— BEGIN Material for this task —

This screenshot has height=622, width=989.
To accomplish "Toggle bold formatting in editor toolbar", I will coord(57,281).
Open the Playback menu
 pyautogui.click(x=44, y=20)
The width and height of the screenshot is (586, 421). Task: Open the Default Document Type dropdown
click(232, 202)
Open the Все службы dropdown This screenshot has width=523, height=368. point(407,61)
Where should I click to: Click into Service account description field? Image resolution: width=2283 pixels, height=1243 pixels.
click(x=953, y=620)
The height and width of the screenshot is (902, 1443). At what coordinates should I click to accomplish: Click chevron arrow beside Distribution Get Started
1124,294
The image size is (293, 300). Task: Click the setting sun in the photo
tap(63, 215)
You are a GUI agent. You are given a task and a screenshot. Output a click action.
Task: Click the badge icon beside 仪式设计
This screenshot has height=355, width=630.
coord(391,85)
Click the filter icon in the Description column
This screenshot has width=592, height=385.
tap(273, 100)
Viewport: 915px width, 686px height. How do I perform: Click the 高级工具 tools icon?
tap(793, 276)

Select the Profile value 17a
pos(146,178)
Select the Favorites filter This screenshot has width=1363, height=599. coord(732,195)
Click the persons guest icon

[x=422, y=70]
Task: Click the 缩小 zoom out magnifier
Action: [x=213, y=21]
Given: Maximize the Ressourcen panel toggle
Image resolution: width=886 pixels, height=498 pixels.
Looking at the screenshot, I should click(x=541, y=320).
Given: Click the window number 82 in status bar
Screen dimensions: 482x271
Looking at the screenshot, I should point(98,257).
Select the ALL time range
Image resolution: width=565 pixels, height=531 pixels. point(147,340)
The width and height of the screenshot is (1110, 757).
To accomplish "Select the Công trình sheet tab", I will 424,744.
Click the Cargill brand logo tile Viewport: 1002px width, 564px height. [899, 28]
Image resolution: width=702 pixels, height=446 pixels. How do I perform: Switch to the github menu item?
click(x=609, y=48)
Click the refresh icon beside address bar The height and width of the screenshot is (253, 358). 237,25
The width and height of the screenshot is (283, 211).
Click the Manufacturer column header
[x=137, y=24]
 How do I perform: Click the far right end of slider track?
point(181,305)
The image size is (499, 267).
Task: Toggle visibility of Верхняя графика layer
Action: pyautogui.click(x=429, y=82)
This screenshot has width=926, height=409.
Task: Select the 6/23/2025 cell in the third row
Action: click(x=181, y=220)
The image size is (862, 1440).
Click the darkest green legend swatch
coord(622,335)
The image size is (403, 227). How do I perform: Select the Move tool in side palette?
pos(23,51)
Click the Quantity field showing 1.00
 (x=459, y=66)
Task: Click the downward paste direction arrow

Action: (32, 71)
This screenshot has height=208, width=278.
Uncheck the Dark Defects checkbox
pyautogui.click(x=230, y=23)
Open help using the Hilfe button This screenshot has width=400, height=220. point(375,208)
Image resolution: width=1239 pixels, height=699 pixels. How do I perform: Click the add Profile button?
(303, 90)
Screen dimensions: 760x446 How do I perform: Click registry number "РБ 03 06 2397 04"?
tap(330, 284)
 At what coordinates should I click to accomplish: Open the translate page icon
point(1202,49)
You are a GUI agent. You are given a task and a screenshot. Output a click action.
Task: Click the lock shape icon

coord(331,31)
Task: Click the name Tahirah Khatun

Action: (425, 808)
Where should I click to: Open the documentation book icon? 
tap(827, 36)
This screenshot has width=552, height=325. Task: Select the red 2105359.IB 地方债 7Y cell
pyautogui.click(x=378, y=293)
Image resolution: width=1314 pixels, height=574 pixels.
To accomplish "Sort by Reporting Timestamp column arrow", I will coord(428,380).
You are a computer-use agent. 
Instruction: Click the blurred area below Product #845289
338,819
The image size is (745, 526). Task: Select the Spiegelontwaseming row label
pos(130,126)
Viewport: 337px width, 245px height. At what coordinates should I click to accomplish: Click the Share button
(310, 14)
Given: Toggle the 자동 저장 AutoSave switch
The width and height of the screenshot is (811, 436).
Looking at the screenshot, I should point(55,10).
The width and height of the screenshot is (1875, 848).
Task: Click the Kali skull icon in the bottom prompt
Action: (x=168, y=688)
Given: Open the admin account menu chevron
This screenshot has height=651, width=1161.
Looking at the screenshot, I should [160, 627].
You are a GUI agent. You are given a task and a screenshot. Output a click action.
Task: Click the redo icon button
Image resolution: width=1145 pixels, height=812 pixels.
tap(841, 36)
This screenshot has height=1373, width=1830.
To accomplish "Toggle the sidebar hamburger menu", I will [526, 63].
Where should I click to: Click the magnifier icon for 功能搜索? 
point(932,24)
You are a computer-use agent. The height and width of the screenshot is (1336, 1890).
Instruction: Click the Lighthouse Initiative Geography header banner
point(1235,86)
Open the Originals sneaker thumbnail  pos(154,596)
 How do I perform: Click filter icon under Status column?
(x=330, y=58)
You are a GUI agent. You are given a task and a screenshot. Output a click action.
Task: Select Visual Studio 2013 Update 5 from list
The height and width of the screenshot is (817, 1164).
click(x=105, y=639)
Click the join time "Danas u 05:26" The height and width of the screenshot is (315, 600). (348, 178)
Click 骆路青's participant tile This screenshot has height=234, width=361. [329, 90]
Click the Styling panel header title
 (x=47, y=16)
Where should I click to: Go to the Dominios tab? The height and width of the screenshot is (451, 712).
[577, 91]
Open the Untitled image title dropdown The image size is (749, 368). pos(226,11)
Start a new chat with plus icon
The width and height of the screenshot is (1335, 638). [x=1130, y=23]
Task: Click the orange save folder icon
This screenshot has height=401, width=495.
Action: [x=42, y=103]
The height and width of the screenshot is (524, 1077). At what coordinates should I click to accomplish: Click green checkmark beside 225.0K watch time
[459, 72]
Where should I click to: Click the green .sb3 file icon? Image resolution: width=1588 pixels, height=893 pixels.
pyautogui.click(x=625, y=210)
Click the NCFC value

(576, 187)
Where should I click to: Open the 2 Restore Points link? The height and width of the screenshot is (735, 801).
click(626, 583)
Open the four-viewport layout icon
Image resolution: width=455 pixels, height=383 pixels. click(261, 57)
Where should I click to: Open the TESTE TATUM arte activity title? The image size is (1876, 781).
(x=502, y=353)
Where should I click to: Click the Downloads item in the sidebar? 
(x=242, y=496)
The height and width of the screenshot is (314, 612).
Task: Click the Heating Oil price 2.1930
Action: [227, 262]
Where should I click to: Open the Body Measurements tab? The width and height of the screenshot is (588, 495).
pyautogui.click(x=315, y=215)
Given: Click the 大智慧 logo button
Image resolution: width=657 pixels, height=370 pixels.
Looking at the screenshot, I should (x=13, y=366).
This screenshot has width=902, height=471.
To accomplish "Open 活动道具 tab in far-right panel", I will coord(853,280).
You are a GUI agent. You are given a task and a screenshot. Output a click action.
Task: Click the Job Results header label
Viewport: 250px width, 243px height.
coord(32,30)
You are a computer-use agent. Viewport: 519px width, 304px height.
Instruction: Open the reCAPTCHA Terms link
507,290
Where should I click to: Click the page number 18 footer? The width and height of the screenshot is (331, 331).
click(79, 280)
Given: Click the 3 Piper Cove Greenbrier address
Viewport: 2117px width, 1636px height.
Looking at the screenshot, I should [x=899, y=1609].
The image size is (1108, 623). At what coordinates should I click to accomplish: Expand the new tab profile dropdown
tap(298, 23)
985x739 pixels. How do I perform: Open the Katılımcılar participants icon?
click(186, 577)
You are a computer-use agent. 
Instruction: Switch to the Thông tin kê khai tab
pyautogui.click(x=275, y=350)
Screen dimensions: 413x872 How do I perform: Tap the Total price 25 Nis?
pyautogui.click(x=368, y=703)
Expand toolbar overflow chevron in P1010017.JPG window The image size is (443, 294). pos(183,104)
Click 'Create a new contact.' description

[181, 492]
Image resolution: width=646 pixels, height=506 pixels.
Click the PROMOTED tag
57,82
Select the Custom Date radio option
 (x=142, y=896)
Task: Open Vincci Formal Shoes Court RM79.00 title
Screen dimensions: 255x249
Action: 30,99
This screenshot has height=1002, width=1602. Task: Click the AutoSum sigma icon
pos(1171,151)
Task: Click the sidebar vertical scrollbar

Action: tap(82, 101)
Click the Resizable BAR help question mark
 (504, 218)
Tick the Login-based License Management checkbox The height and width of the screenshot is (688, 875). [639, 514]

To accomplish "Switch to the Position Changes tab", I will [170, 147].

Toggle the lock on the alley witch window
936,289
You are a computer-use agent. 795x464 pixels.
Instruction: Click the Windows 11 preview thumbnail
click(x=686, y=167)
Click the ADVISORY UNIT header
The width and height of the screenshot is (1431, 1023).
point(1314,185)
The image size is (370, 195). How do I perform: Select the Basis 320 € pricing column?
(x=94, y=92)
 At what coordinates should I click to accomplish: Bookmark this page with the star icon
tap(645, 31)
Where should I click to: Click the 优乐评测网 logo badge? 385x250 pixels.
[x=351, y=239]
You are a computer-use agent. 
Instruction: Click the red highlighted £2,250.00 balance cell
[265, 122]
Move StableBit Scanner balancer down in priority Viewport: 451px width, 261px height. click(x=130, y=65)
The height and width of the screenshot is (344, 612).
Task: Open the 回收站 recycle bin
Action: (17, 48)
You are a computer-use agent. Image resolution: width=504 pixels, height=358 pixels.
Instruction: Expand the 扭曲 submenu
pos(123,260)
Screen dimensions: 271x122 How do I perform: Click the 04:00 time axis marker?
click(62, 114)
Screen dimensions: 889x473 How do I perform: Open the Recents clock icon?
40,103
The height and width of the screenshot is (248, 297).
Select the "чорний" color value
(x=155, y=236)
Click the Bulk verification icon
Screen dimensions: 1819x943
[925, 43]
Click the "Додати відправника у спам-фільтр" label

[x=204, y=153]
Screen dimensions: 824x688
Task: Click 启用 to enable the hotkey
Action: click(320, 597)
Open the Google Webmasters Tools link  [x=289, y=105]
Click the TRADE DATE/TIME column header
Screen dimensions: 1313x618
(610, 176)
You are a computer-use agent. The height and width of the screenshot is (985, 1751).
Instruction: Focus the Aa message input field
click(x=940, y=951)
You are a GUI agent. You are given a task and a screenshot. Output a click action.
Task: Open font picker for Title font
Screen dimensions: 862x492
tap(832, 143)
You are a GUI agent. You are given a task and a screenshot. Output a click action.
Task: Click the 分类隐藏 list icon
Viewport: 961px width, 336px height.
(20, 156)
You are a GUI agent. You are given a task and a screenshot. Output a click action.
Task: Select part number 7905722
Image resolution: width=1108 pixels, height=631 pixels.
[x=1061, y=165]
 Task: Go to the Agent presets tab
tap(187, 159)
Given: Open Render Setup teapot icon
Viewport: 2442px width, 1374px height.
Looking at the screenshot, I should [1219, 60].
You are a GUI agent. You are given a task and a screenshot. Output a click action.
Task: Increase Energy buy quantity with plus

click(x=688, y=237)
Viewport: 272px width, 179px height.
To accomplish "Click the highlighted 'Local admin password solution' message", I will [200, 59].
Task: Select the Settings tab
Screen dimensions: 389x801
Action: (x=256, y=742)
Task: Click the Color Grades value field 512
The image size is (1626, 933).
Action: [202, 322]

— END Material for this task —

Given request => Update the data from the line with "will [170, 147]." to the line with "click(x=940, y=951)" by changing "Instruction" to "Step" and keeping everything else the same. Return only those lines.

Worked solution =>
To accomplish "Switch to the Position Changes tab", I will [170, 147].

Toggle the lock on the alley witch window
936,289
You are a computer-use agent. 795x464 pixels.
Step: Click the Windows 11 preview thumbnail
click(x=686, y=167)
Click the ADVISORY UNIT header
The width and height of the screenshot is (1431, 1023).
point(1314,185)
The image size is (370, 195). How do I perform: Select the Basis 320 € pricing column?
(x=94, y=92)
 At what coordinates should I click to accomplish: Bookmark this page with the star icon
tap(645, 31)
Where should I click to: Click the 优乐评测网 logo badge? 385x250 pixels.
[x=351, y=239]
You are a computer-use agent. 
Step: Click the red highlighted £2,250.00 balance cell
[265, 122]
Move StableBit Scanner balancer down in priority Viewport: 451px width, 261px height. click(x=130, y=65)
The height and width of the screenshot is (344, 612).
Task: Open the 回收站 recycle bin
Action: (17, 48)
You are a computer-use agent. Image resolution: width=504 pixels, height=358 pixels.
Step: Expand the 扭曲 submenu
pos(123,260)
Screen dimensions: 271x122 How do I perform: Click the 04:00 time axis marker?
click(62, 114)
Screen dimensions: 889x473 How do I perform: Open the Recents clock icon?
40,103
The height and width of the screenshot is (248, 297).
Select the "чорний" color value
(x=155, y=236)
Click the Bulk verification icon
Screen dimensions: 1819x943
[925, 43]
Click the "Додати відправника у спам-фільтр" label

[x=204, y=153]
Screen dimensions: 824x688
Task: Click 启用 to enable the hotkey
Action: click(320, 597)
Open the Google Webmasters Tools link  [x=289, y=105]
Click the TRADE DATE/TIME column header
Screen dimensions: 1313x618
(610, 176)
You are a computer-use agent. The height and width of the screenshot is (985, 1751).
Step: Focus the Aa message input field
click(x=940, y=951)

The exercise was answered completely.